■ **How to complete this task**
If a line in the data below includes the string "list", please return a copy of it.

■ **Given records**
• • •

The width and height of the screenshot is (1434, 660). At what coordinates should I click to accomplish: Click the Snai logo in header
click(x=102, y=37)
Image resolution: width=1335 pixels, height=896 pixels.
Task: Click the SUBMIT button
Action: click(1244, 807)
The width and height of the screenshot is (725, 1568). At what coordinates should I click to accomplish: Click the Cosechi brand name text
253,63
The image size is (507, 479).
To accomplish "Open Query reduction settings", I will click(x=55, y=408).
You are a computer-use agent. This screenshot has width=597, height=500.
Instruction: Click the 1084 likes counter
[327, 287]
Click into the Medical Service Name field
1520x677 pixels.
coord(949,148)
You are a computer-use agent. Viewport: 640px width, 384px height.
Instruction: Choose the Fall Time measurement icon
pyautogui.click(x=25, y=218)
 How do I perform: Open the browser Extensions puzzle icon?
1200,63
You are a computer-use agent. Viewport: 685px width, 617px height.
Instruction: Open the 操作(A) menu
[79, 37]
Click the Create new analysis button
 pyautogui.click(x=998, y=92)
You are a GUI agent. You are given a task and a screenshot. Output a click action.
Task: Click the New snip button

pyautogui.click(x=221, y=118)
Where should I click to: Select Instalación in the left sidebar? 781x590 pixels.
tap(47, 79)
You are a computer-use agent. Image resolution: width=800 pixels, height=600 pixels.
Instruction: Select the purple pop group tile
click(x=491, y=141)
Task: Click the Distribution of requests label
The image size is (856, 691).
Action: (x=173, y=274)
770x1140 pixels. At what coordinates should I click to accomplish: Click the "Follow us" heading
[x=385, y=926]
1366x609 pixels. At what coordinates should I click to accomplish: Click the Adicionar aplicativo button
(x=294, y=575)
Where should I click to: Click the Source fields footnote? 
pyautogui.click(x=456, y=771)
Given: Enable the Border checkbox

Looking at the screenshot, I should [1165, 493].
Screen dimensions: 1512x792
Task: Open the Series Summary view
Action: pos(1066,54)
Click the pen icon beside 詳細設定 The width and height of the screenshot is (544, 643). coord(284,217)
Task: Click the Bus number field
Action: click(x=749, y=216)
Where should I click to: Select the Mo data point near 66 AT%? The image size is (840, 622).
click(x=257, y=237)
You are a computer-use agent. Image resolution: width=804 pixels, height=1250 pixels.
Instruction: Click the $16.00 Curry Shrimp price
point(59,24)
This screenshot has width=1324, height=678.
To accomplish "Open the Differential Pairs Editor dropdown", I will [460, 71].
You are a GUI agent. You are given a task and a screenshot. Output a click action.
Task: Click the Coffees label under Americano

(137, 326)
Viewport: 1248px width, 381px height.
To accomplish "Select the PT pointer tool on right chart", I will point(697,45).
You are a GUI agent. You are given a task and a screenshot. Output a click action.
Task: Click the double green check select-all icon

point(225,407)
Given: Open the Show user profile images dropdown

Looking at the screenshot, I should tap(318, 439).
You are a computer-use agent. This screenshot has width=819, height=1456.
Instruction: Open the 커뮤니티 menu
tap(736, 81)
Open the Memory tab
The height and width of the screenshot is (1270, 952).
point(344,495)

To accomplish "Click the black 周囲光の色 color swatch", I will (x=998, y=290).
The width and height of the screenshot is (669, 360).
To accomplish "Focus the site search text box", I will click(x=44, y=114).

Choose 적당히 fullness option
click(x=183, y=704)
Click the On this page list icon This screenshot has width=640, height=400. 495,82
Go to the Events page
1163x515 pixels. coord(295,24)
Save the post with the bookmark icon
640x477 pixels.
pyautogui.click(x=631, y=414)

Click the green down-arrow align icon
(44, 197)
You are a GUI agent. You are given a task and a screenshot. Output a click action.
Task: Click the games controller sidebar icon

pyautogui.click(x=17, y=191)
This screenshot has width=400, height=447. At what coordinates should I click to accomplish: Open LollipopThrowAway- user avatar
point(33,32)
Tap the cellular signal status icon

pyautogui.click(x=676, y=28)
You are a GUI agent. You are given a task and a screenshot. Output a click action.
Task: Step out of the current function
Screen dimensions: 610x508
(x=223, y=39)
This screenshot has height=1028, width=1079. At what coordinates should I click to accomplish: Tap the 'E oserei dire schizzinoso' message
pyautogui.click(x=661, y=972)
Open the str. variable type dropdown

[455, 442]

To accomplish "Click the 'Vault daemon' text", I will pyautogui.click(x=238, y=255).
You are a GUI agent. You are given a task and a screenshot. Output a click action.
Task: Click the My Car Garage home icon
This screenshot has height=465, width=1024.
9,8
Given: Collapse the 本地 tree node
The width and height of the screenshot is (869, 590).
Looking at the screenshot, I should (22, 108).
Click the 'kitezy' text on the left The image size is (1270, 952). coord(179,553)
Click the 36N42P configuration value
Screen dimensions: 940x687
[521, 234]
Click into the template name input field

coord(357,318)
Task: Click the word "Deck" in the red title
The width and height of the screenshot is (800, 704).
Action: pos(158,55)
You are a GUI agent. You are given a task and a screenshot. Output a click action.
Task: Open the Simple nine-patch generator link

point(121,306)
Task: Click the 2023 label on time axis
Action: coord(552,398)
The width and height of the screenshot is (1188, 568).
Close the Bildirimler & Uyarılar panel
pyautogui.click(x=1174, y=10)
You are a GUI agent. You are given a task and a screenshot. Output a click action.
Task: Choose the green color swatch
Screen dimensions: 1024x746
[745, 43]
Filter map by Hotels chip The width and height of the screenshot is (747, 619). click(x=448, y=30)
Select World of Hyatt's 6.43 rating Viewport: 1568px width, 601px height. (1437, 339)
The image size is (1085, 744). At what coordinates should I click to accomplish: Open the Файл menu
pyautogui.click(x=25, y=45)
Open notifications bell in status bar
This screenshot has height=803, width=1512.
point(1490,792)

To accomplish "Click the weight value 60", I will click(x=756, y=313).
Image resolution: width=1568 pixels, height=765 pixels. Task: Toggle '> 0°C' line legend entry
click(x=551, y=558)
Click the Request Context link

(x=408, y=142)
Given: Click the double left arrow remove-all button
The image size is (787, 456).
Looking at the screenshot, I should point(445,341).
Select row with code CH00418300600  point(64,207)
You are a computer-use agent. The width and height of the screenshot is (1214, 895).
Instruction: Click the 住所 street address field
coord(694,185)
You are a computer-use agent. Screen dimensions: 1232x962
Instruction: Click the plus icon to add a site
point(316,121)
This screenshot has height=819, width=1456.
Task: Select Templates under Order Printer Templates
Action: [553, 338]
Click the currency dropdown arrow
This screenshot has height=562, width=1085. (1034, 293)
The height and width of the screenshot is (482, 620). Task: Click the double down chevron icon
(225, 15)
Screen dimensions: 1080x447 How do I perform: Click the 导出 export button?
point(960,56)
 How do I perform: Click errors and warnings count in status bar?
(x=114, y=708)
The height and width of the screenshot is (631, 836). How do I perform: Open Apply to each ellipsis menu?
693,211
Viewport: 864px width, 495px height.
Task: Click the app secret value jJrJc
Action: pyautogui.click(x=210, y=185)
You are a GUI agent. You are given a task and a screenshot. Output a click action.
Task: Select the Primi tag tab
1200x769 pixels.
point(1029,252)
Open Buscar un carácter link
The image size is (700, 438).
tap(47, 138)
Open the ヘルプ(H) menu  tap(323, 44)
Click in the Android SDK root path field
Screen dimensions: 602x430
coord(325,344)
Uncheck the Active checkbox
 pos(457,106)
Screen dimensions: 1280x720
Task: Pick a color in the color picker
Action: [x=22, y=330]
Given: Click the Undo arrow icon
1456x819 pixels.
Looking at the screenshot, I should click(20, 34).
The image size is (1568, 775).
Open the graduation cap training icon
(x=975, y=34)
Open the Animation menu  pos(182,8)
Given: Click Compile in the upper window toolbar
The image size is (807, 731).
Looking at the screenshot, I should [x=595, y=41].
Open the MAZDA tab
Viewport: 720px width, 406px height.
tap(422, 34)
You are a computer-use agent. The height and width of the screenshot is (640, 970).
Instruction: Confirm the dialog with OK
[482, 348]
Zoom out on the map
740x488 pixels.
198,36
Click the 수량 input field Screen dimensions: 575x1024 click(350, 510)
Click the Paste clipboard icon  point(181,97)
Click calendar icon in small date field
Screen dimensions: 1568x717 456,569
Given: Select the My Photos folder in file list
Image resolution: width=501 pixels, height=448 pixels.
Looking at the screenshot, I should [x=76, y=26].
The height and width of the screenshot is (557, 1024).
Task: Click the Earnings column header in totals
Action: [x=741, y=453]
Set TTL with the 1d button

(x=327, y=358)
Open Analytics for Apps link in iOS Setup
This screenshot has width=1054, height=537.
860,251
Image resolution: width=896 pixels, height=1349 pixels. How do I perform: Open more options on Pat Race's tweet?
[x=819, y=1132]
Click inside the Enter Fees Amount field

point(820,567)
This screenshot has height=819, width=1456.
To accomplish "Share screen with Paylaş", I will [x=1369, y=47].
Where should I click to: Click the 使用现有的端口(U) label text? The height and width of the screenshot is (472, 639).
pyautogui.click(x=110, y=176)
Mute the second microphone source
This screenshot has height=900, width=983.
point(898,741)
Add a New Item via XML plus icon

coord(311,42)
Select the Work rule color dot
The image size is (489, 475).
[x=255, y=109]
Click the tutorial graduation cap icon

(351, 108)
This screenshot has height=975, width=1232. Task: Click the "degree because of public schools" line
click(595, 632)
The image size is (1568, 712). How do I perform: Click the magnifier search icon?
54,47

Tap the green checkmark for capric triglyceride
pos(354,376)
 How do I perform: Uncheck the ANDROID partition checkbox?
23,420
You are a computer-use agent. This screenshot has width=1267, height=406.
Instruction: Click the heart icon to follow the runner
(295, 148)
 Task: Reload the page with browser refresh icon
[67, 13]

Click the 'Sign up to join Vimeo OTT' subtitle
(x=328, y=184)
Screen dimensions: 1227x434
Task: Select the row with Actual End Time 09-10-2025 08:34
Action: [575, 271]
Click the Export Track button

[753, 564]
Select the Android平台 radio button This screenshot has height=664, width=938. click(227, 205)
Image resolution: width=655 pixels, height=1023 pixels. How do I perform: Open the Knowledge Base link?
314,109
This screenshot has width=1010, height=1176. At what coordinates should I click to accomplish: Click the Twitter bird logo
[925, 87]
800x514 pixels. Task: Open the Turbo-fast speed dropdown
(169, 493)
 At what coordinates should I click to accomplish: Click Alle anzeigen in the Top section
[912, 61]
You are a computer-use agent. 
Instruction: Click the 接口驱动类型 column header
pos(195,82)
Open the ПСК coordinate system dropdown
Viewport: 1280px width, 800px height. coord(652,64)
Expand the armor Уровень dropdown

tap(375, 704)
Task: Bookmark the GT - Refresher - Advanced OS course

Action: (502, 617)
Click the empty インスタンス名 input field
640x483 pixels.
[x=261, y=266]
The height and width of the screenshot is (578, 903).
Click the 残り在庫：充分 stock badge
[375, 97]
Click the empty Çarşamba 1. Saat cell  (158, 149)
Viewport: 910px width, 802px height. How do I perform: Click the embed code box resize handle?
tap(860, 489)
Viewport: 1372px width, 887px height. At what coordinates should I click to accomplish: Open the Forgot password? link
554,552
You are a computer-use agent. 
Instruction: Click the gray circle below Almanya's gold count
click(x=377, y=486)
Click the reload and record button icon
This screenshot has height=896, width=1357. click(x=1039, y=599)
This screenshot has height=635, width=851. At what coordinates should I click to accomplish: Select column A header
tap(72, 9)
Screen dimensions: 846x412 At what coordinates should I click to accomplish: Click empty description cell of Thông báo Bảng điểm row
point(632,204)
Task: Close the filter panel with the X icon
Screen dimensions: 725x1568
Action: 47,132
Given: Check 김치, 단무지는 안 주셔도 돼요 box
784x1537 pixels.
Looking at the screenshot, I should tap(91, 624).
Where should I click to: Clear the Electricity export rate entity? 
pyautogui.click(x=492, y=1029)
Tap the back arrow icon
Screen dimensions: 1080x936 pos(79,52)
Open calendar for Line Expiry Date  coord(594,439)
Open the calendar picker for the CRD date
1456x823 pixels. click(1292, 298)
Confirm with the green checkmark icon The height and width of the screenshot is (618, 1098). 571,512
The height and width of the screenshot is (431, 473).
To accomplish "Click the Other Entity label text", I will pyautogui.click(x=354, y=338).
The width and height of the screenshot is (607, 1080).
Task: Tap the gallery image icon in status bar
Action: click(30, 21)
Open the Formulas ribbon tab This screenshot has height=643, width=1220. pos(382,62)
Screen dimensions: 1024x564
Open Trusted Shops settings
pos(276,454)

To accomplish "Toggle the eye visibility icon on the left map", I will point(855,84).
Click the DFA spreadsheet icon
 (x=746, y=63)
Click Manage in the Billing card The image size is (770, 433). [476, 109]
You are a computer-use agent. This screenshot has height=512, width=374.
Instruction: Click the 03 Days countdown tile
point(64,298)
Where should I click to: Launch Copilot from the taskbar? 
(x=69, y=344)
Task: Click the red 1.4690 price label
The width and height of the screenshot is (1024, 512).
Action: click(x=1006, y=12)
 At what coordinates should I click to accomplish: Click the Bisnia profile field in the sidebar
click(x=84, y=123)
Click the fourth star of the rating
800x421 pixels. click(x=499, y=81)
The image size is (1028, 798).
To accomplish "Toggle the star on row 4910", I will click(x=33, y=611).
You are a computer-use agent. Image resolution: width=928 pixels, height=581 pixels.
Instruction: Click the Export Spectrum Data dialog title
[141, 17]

• • •

■ **Result of the task**
Click the On this page list icon This screenshot has width=640, height=400. 495,82
Given: Select the My Photos folder in file list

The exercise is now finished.